#### GOAL OF THE EXERCISE:
Copy the material below word for word, starting at the line that contains "Open the TikTok" and ending after the line that contains "pos(681,423)".

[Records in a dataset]
^^^^^^^^

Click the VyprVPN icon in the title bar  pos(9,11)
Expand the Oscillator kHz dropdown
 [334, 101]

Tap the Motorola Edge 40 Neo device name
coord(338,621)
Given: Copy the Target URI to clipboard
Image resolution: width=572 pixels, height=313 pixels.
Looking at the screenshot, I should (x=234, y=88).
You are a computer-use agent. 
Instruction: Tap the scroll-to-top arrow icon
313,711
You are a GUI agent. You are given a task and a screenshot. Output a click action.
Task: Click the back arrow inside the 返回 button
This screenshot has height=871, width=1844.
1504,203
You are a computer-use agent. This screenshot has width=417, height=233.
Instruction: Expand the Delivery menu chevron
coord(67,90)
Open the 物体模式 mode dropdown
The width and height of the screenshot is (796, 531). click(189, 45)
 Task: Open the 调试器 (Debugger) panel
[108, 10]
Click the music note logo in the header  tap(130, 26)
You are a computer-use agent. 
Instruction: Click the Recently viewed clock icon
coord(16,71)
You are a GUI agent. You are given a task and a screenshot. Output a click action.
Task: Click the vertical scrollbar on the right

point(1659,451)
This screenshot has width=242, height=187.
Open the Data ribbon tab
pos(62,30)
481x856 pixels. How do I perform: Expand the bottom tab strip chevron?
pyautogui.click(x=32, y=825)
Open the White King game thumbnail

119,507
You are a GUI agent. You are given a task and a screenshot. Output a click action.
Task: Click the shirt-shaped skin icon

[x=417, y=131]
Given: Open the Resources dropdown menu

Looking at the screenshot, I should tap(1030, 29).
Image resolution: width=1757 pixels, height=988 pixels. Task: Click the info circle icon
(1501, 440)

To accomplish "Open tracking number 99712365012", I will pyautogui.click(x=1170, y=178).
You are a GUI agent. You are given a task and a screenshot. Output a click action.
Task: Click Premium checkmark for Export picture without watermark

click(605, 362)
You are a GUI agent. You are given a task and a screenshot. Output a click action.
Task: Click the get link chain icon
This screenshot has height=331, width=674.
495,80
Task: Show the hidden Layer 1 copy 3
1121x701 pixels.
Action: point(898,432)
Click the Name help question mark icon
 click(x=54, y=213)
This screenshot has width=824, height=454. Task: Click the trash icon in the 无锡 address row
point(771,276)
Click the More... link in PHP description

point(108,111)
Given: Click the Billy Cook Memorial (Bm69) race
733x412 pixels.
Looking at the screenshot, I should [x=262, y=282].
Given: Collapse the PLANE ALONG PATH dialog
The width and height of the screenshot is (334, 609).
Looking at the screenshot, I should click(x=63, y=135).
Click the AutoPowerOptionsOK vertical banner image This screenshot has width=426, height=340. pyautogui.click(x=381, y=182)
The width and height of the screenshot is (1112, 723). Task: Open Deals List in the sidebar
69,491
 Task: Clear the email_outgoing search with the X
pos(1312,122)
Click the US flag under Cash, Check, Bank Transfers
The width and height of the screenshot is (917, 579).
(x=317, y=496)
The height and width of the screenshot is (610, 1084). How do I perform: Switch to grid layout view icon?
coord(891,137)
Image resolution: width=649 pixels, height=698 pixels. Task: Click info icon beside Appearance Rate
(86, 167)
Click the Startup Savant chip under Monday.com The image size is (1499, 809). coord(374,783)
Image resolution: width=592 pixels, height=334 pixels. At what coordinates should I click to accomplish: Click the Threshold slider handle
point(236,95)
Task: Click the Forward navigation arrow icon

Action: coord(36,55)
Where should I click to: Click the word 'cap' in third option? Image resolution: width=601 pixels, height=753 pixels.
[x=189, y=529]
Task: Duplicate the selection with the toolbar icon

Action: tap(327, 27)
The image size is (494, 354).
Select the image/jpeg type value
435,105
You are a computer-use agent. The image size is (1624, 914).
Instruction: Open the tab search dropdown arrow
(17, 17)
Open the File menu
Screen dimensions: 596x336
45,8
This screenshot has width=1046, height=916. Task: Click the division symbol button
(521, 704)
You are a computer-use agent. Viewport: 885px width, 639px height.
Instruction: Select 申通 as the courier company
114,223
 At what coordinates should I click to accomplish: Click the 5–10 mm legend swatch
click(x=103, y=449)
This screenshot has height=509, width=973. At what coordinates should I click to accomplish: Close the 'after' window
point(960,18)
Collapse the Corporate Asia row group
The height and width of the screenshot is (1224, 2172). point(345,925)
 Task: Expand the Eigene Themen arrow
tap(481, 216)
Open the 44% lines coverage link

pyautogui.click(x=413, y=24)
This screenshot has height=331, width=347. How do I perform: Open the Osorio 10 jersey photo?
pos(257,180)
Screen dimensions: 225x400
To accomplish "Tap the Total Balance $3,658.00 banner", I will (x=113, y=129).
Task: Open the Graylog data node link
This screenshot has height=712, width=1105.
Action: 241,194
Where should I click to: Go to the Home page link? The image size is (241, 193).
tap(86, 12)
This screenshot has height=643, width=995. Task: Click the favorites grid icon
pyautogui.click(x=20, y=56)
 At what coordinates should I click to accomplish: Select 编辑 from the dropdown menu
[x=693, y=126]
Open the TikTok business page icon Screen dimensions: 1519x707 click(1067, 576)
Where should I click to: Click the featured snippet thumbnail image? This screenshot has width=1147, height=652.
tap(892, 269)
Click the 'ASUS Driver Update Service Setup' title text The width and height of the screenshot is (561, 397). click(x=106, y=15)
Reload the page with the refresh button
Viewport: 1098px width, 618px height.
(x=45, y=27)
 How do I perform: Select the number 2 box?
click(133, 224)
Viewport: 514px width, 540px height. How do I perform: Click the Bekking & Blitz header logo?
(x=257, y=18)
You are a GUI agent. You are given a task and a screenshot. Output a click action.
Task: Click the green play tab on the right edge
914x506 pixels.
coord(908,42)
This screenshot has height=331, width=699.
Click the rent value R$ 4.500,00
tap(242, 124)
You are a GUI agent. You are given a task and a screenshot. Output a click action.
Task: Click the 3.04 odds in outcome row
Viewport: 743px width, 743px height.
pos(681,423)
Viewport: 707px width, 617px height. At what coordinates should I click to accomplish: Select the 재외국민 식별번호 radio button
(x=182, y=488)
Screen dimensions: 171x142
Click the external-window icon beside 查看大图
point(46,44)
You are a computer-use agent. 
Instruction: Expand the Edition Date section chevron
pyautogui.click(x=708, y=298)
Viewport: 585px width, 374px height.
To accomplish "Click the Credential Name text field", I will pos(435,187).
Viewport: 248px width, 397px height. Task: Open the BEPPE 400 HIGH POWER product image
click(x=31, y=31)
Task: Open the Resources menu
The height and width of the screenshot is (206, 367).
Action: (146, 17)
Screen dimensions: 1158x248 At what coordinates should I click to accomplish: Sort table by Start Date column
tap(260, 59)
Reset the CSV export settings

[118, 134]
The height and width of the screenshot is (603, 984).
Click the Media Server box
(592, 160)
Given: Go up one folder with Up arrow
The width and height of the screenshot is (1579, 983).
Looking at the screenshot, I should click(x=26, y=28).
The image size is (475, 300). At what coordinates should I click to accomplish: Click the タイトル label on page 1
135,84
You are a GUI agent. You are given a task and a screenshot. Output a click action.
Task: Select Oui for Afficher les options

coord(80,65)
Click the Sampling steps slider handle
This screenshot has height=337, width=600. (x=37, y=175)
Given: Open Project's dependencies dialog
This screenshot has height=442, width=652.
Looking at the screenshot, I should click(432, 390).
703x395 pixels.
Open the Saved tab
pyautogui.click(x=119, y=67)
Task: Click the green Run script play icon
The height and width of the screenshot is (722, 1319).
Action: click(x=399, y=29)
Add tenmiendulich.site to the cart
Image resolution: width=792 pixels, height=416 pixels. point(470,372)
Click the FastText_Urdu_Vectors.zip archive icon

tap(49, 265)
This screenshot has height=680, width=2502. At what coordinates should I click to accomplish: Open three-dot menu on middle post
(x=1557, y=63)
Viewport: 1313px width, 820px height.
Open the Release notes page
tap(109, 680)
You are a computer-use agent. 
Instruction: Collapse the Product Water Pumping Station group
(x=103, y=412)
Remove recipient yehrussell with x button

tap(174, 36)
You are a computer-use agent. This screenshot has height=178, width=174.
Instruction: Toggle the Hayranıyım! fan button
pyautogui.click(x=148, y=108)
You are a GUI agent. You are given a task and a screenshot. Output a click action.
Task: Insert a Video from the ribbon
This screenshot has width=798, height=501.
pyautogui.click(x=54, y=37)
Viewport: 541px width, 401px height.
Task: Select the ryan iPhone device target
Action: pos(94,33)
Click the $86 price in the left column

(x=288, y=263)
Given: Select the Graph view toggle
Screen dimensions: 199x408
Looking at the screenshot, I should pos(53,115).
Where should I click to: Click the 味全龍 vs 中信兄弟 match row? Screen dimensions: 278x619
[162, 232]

^^^^^^^^

#### PROBLEM SOLUTION:
Open the TikTok business page icon Screen dimensions: 1519x707 click(1067, 576)
Where should I click to: Click the featured snippet thumbnail image? This screenshot has width=1147, height=652.
tap(892, 269)
Click the 'ASUS Driver Update Service Setup' title text The width and height of the screenshot is (561, 397). click(x=106, y=15)
Reload the page with the refresh button
Viewport: 1098px width, 618px height.
(x=45, y=27)
 How do I perform: Select the number 2 box?
click(133, 224)
Viewport: 514px width, 540px height. How do I perform: Click the Bekking & Blitz header logo?
(x=257, y=18)
You are a GUI agent. You are given a task and a screenshot. Output a click action.
Task: Click the green play tab on the right edge
914x506 pixels.
coord(908,42)
This screenshot has height=331, width=699.
Click the rent value R$ 4.500,00
tap(242, 124)
You are a GUI agent. You are given a task and a screenshot. Output a click action.
Task: Click the 3.04 odds in outcome row
Viewport: 743px width, 743px height.
pos(681,423)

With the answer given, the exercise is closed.